Dass es auch anders und strategischer durchdacht geht, zeigen Unternehmen wie Nestlé, die ihre kleingärtnerische Arbeit an Produkten, Marken und Märkten mit einer langwelligen Amplitude versehen haben: Nutrition, Health and Wellness sind die definierten Stoßrichtungen, in denen sich die Marken- und Produktmanager zu bewegen haben. Diese Dimensionen sollen nicht auf Kosten des Geschmacks gehen, sondern sich in der Leistung dazu addieren. Und die 60/40-Regel von Nestlé sagt, dass nur Produkte in den Markt gehen, die von 60 Prozent der Verbraucher gegenüber dem Wettbewerb präferiert werden. Nestlé hat mit klaren Vorgaben sichergestellt, dass das Angebot auch den langfristigen Entwicklungen folgt. Damit das so bleibt, wird auch in Forschung & Entwicklung investiert. Ein neues Programm erforscht die Ernährungsbedürfnisse von Sportlern, und mit einem zweiten Forschungszentrum für das Außer-Haus-Geschäft im US-Bundesstaat Ohio will Nestlé von diesem Wachstumsmarkt künftig noch stärker profitieren.

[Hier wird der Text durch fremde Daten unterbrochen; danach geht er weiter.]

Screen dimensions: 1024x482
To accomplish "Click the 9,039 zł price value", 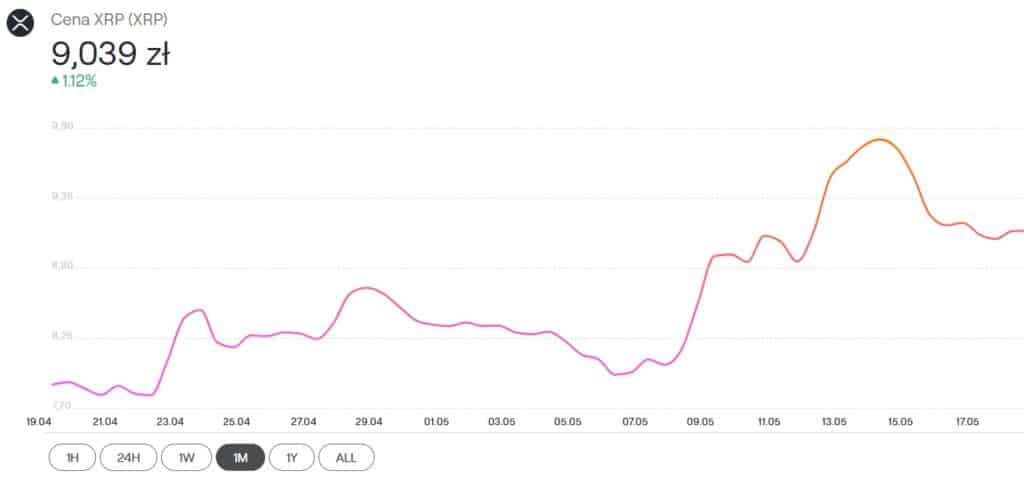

Manche Wirtschaftszweige kommen um diese Denke gar nicht herum. Die Wintersport-Industrie macht sich natürlich völlig zu Recht viele Gedanken darüber, was denn die Temperaturerhöhung, die sinkende Schneesicherheit und der demopgraphische Wandel für sie bedeuten. Den noch schnelleren und wendigeren Carver-Ski wird es sicher geben, das nächste Trendboard auch, aber die Industrie braucht neue Betätigungsfelder. Die Sportmesse Ispo hat deshalb eine Studie zur Zukunft des Skisports in Auftrag gegeben. Skifahren als ganzjähriges Bergerlebnis Natur-, Stadt- oder virtuellem Erlebnis sind neben Internationalisierung und Investitionen in bestehende Angebote Optionen für die Entwicklung der Industrie.

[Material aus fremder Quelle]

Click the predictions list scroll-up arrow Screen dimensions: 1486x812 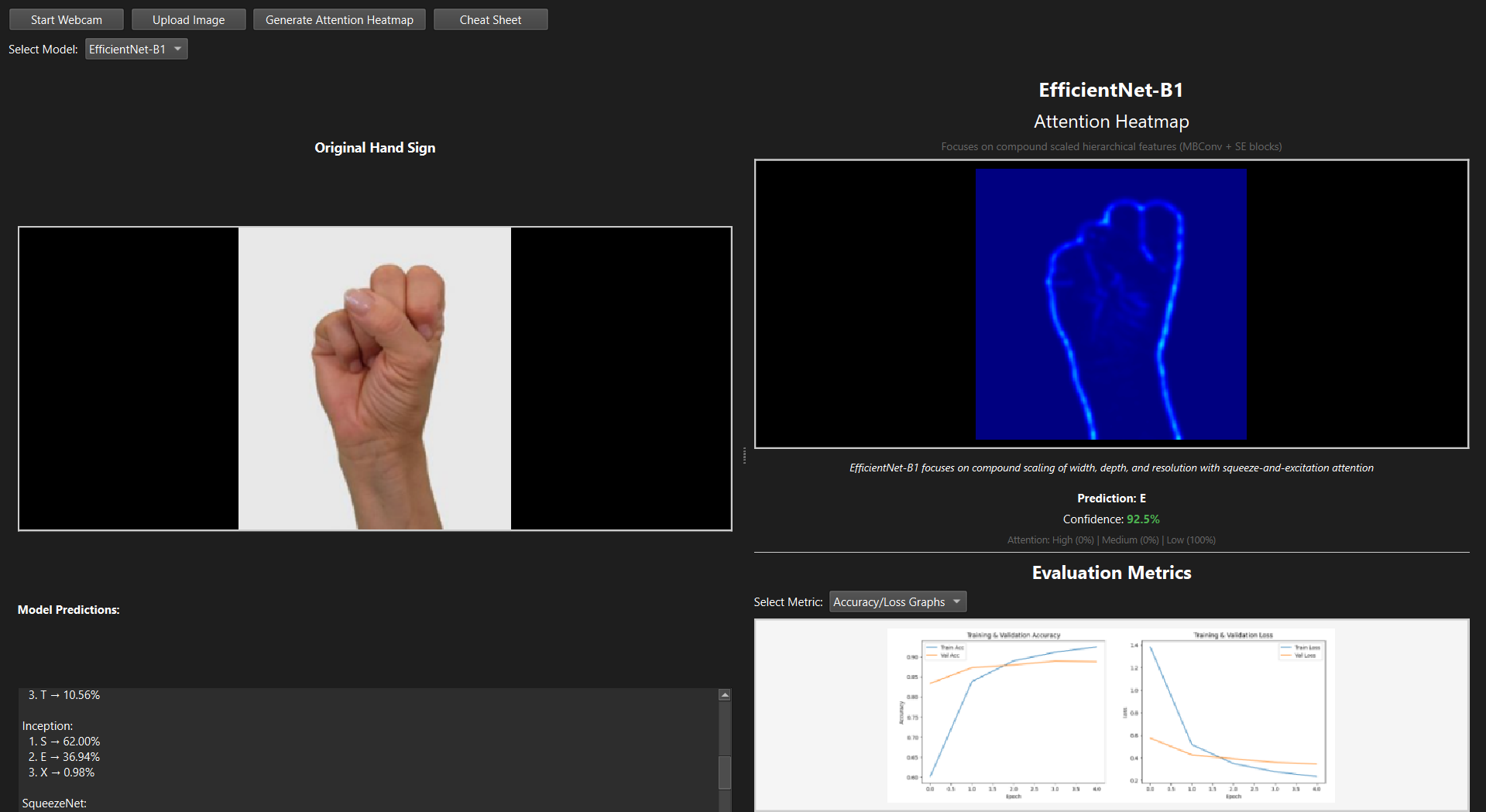(x=725, y=695)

Ob die Betrachtungsweise nun ausreichend ist und die zur Untermauerung und Präzisierung geführten 30 Experteninterviews für die notwendige Belastbarkeit der Ergebnisse sorgen, sei einmal dahingestellt. Aber der weite Blickwinkel ist goldrichtig. In der Mathematik nennt man solche Winkel stumpf. Marketing machen sie spitz.